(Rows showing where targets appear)
§ §

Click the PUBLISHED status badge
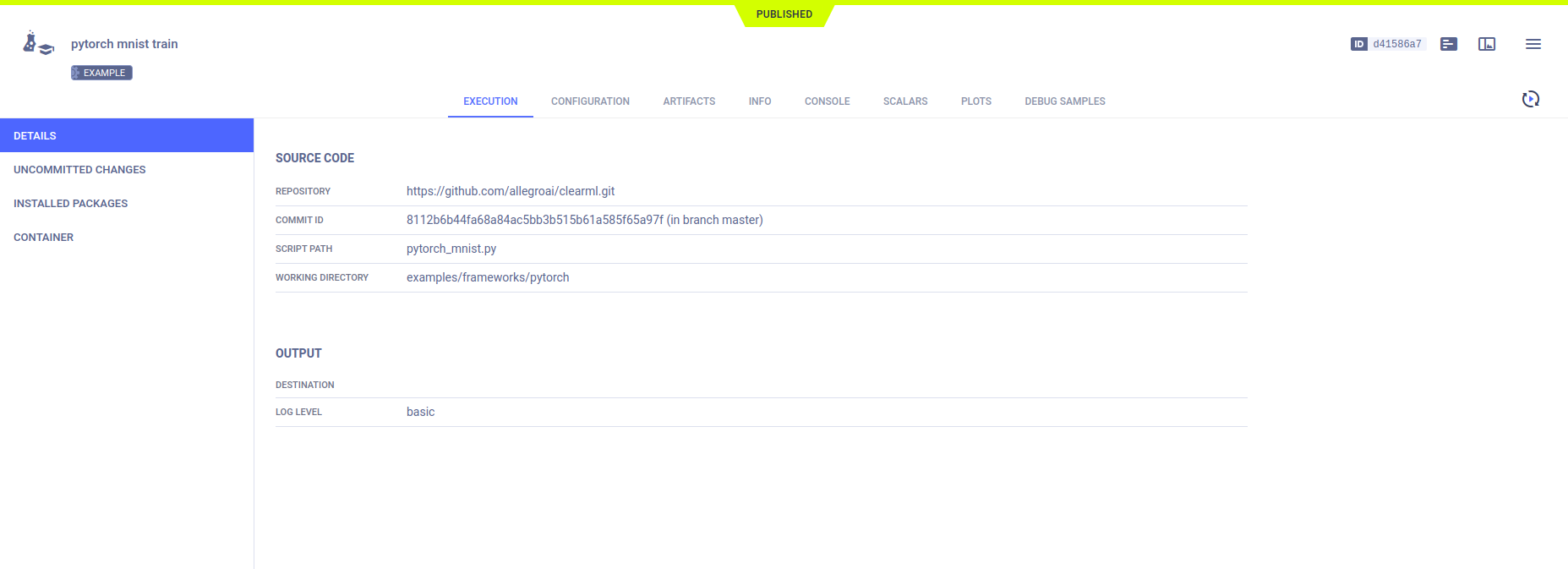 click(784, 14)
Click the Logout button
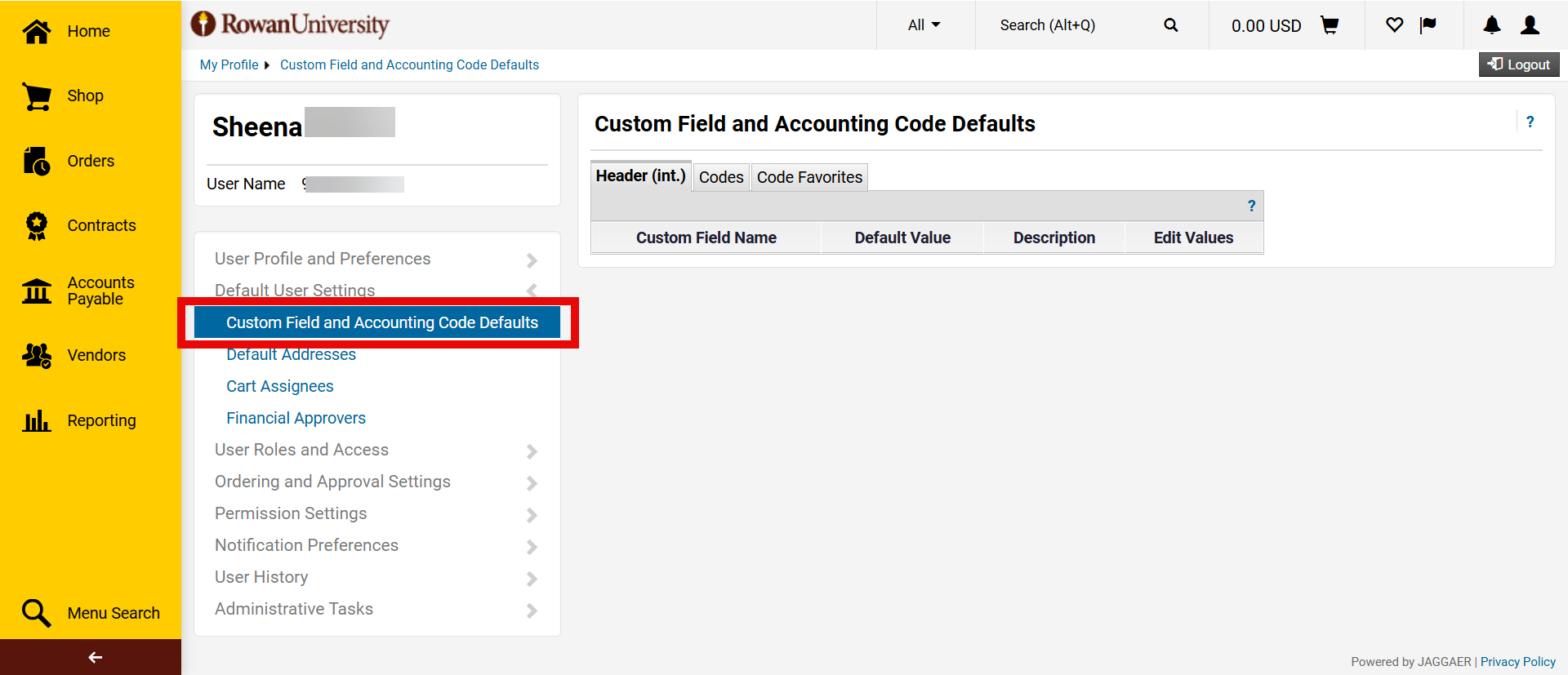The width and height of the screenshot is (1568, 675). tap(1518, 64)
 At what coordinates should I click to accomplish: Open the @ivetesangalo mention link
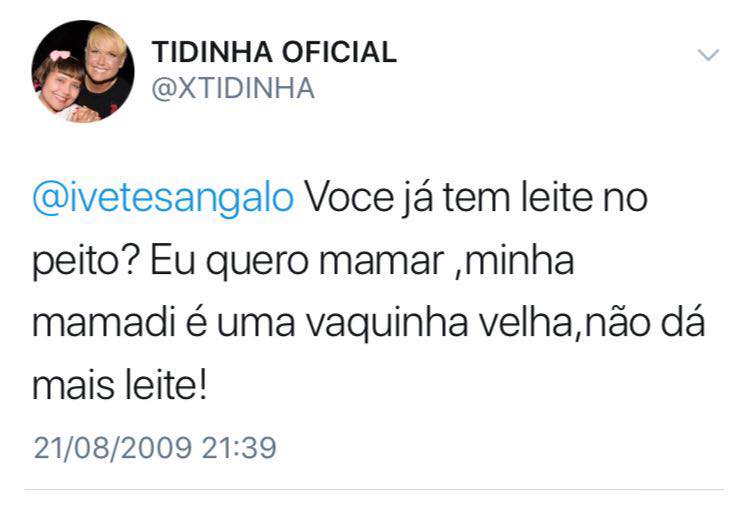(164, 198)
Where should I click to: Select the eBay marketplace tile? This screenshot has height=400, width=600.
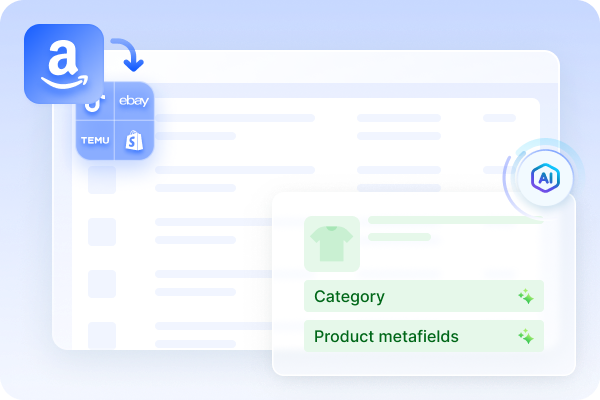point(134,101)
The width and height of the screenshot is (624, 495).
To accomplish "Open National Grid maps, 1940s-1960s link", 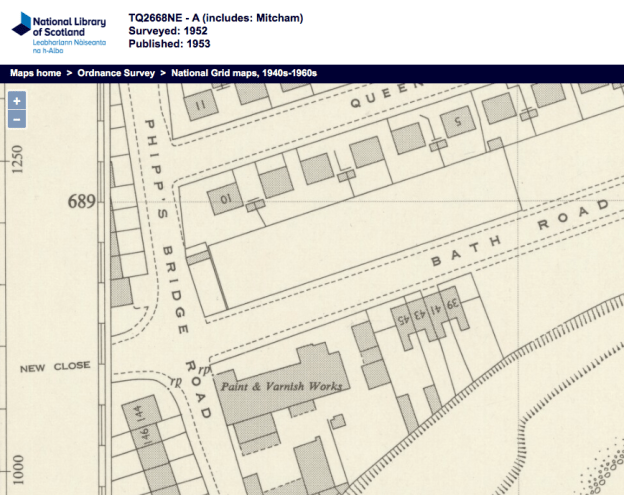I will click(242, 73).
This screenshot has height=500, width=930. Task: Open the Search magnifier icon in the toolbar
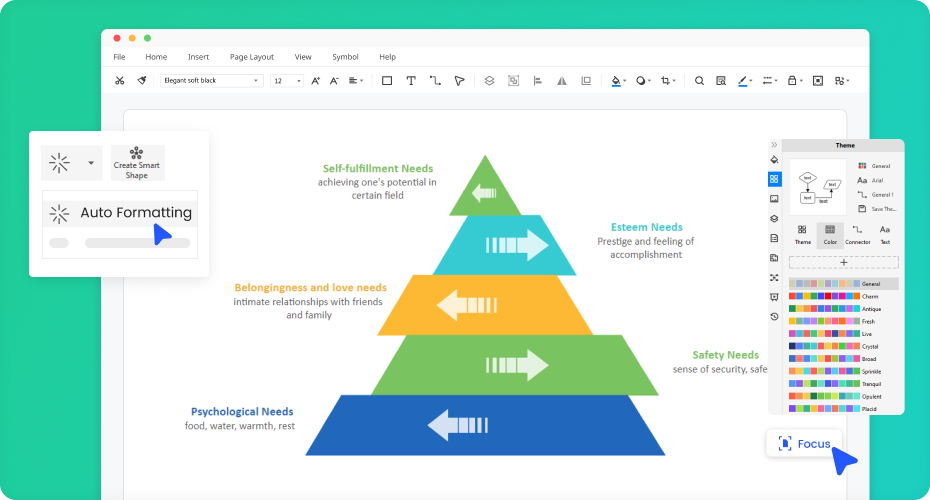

§ §

- What you have to do -
Rewrite everything from the line containing "Where should I" down to the line containing "point(134,101)", replacing "tile" with "card" and changing nothing else, and leave the pictures out.

- Final result -
Where should I click to: Select the eBay marketplace card? This screenshot has height=400, width=600.
point(134,101)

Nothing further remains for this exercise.